Records excerpted from a collection
--------------------------------------------------
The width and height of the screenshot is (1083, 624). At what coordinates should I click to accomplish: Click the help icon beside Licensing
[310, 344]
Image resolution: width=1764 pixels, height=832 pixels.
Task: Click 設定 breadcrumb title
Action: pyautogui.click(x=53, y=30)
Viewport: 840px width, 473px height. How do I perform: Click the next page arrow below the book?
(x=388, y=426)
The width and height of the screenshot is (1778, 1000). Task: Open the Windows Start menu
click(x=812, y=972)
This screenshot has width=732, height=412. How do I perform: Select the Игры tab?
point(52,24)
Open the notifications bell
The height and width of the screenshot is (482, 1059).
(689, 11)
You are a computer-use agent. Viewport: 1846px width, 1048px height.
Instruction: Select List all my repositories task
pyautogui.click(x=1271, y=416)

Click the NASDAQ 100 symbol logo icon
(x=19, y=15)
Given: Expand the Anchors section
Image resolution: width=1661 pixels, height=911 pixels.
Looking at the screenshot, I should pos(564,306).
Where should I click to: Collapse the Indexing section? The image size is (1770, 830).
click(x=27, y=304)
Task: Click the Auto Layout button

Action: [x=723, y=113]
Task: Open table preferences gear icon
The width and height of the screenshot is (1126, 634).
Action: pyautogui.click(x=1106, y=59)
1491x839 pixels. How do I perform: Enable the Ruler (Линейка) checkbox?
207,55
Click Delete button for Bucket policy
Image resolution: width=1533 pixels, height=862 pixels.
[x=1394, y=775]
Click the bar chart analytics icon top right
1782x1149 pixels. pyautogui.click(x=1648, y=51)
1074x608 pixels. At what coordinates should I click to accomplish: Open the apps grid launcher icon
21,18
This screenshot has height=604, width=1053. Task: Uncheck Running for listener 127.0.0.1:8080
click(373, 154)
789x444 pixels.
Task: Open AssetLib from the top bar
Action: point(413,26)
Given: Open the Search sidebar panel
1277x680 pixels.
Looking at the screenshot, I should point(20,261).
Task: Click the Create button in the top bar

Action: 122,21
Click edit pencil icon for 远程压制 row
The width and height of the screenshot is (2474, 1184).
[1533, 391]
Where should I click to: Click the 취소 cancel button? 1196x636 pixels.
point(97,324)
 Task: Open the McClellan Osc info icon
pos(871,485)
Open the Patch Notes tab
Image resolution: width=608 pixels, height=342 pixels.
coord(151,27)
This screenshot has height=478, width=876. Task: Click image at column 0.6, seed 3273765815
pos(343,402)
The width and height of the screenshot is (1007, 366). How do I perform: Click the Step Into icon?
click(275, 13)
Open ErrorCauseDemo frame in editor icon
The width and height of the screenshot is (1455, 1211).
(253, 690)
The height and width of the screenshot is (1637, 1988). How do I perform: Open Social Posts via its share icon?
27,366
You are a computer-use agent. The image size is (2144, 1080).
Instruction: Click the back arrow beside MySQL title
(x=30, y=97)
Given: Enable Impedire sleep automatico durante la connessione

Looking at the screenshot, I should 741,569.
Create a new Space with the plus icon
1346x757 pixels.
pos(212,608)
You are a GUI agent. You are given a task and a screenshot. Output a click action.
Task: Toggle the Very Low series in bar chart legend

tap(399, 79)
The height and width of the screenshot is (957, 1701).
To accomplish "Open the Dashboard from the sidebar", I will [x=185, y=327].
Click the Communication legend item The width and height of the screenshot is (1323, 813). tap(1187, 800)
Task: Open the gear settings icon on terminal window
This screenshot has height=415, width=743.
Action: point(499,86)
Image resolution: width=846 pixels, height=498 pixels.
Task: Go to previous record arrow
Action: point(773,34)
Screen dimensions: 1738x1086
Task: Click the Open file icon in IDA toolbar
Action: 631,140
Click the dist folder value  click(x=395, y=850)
--------------------------------------------------
● Required action
Retype the data exactly.

● Solution to this problem
The width and height of the screenshot is (1083, 624). At what coordinates should I click to accomplish: Click the help icon beside Licensing
[310, 344]
Image resolution: width=1764 pixels, height=832 pixels.
Task: Click 設定 breadcrumb title
Action: pyautogui.click(x=53, y=30)
Viewport: 840px width, 473px height. How do I perform: Click the next page arrow below the book?
(x=388, y=426)
The width and height of the screenshot is (1778, 1000). Task: Open the Windows Start menu
click(x=812, y=972)
This screenshot has width=732, height=412. How do I perform: Select the Игры tab?
point(52,24)
Open the notifications bell
The height and width of the screenshot is (482, 1059).
(689, 11)
You are a computer-use agent. Viewport: 1846px width, 1048px height.
Instruction: Select List all my repositories task
pyautogui.click(x=1271, y=416)

Click the NASDAQ 100 symbol logo icon
(x=19, y=15)
Given: Expand the Anchors section
Image resolution: width=1661 pixels, height=911 pixels.
Looking at the screenshot, I should pos(564,306).
Where should I click to: Collapse the Indexing section? The image size is (1770, 830).
click(x=27, y=304)
Task: Click the Auto Layout button

Action: [x=723, y=113]
Task: Open table preferences gear icon
The width and height of the screenshot is (1126, 634).
Action: pyautogui.click(x=1106, y=59)
1491x839 pixels. How do I perform: Enable the Ruler (Линейка) checkbox?
207,55
Click Delete button for Bucket policy
Image resolution: width=1533 pixels, height=862 pixels.
[x=1394, y=775]
Click the bar chart analytics icon top right
1782x1149 pixels. pyautogui.click(x=1648, y=51)
1074x608 pixels. At what coordinates should I click to accomplish: Open the apps grid launcher icon
21,18
This screenshot has height=604, width=1053. Task: Uncheck Running for listener 127.0.0.1:8080
click(373, 154)
789x444 pixels.
Task: Open AssetLib from the top bar
Action: point(413,26)
Given: Open the Search sidebar panel
1277x680 pixels.
Looking at the screenshot, I should point(20,261).
Task: Click the Create button in the top bar

Action: 122,21
Click edit pencil icon for 远程压制 row
The width and height of the screenshot is (2474, 1184).
[1533, 391]
Where should I click to: Click the 취소 cancel button? 1196x636 pixels.
point(97,324)
 Task: Open the McClellan Osc info icon
pos(871,485)
Open the Patch Notes tab
Image resolution: width=608 pixels, height=342 pixels.
coord(151,27)
This screenshot has height=478, width=876. Task: Click image at column 0.6, seed 3273765815
pos(343,402)
The width and height of the screenshot is (1007, 366). How do I perform: Click the Step Into icon?
click(275, 13)
Open ErrorCauseDemo frame in editor icon
The width and height of the screenshot is (1455, 1211).
(253, 690)
The height and width of the screenshot is (1637, 1988). How do I perform: Open Social Posts via its share icon?
27,366
You are a computer-use agent. The image size is (2144, 1080).
Instruction: Click the back arrow beside MySQL title
(x=30, y=97)
Given: Enable Impedire sleep automatico durante la connessione

Looking at the screenshot, I should 741,569.
Create a new Space with the plus icon
1346x757 pixels.
pos(212,608)
You are a GUI agent. You are given a task and a screenshot. Output a click action.
Task: Toggle the Very Low series in bar chart legend

tap(399, 79)
The height and width of the screenshot is (957, 1701).
To accomplish "Open the Dashboard from the sidebar", I will [x=185, y=327].
Click the Communication legend item The width and height of the screenshot is (1323, 813). tap(1187, 800)
Task: Open the gear settings icon on terminal window
This screenshot has height=415, width=743.
Action: point(499,86)
Image resolution: width=846 pixels, height=498 pixels.
Task: Go to previous record arrow
Action: point(773,34)
Screen dimensions: 1738x1086
Task: Click the Open file icon in IDA toolbar
Action: 631,140
Click the dist folder value  click(x=395, y=850)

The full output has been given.